Seven days in science - 11 March 2010

11 March 2010

This week started with the launch of The Scientific Century: securing our future prosperity a report from the Royal Society that looks at the need for sustained long-term investment in science.

More details and a downloadable copy of the report are available here.

The unsung heroes of science were honoured at the inaugural Hauksbee Awards ceremony last night (10 March). Ten recipients each received a Royal Society engraved bronze medal, scroll and £500 at the ceremony. The awards recognise and reward those in roles that support UK science, technology, engineering and maths for their excellent work and achievements.

In a week full of Capital Science events, world famous environmental scientist and author James Lovelock FRS spoke to journalist Tim Radford about his life and work in science at the Science Museum on Tuesday (9 March) at the event Change in the Air: Science Museum Centenary Talk. The Lens of Life season at the Hunterian Museum started yesterday (10 March) with a lecture from Allan Chapman: Robert Hooke, Micrographia, and experimental physiology in the early Royal Society.
 

The week finishes with another Capital Science event as scientists and conservators present their research to the general public at an open lab in the Great Court of the British Museum on Saturday (13 March).

Next week begins with the Ferrier prize lecture  by Professor Colin Blakemore FRS on Monday (15 March). The subject will be plasticity of the brain, and how it could be the key to human development, cognition and evolution.

A discussion meeting on the frontiers of influenza research takes place at the Society next Tuesday (16 March). Organised by Sir John Skehel FRS and Professor Neil Ferguson, more details on this meeting are available here.

There is also a wide range of events taking place next week across the country in celebration of the 350th anniversary.

From the Local Heroes programme, the first leg of the John Tomes exhibit tour has finished at the BDA museum, the second leg will open at the East Surrey Museum on 13 March.
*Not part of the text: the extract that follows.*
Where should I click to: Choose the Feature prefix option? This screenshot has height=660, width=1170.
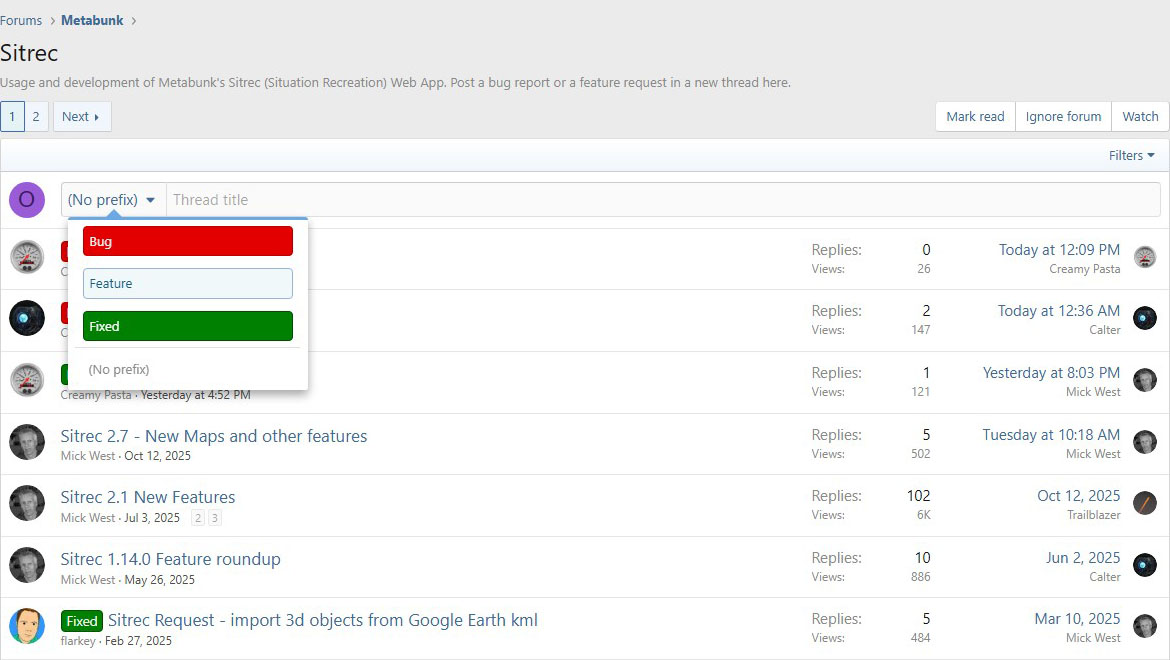coord(188,284)
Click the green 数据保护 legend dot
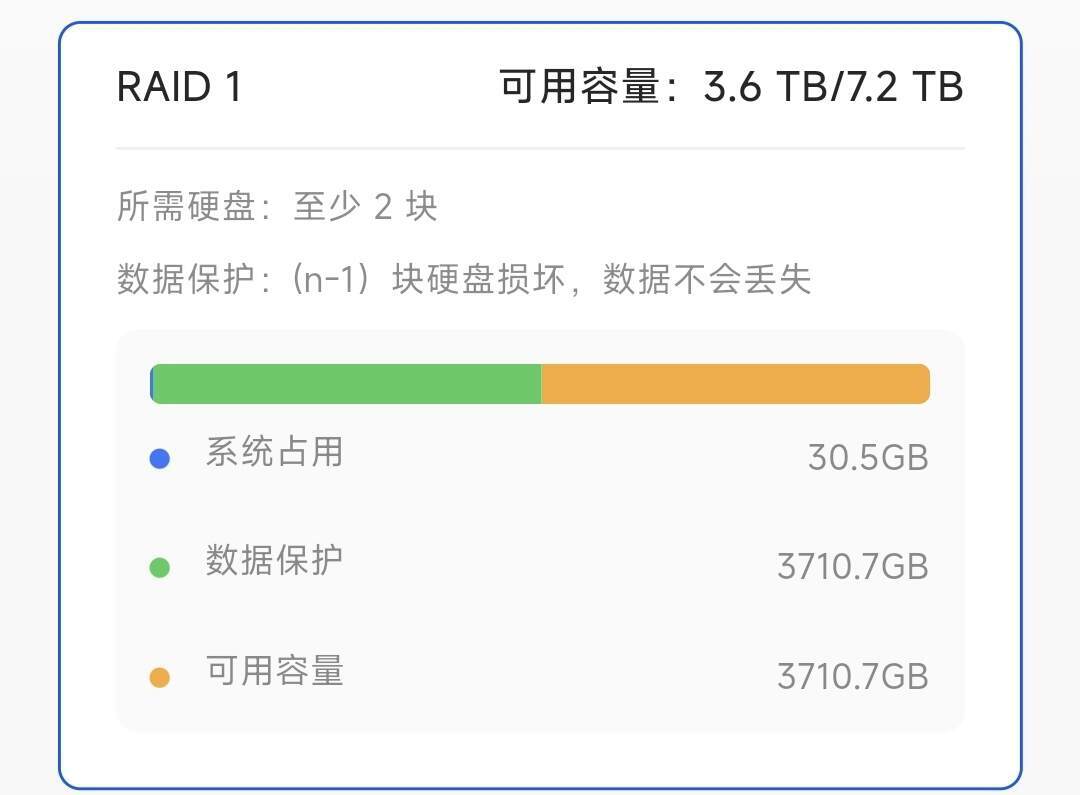This screenshot has width=1080, height=795. [159, 568]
The first of the science themed Great North Debates will take place next Tuesday (16 March) at Tyne and Wear Museums. The debate Do We Trust Science? will be chaired by Quentin Cooper.

Broadcaster Melvyn Bragg returns to his Alma Mater (Wadham College) next Wednesday (17 March) where he will offer his perspective on the history of the Royal Society in this year’s Notes from an amateur: on the history of the Royal Society lecture Wilkins – Bernal – Medawar.

The Universities of Dundee and St Andrews are celebrating the 150th anniversary of D’Arcy Thompson at the exhibit D'Arcy 150, which starts next Friday (19 March) and runs until early May.

As part of the Capital Science programme, Tate and the Royal Society are collaborating to bring together scientists and artists at next weekend’s event Rising to the Climate Challenge: Artists and Scientists Imagine Tomorrow's World.